Provided data —
------------------------------------------------------------------------
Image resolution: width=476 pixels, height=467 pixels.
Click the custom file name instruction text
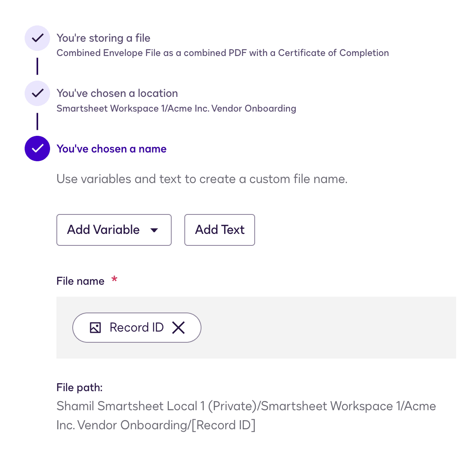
------------------------------------------------------------------------
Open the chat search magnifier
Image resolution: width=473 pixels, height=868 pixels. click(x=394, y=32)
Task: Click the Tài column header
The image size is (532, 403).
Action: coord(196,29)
------------------------------------------------------------------------
Requirement —
Begin with the line above that has "Image resolution: width=476" and continue through the line that has "Click the custom file name instruction text", setting each one down exactly. Stop there.

Solution —
Image resolution: width=476 pixels, height=467 pixels.
Click the custom file name instruction text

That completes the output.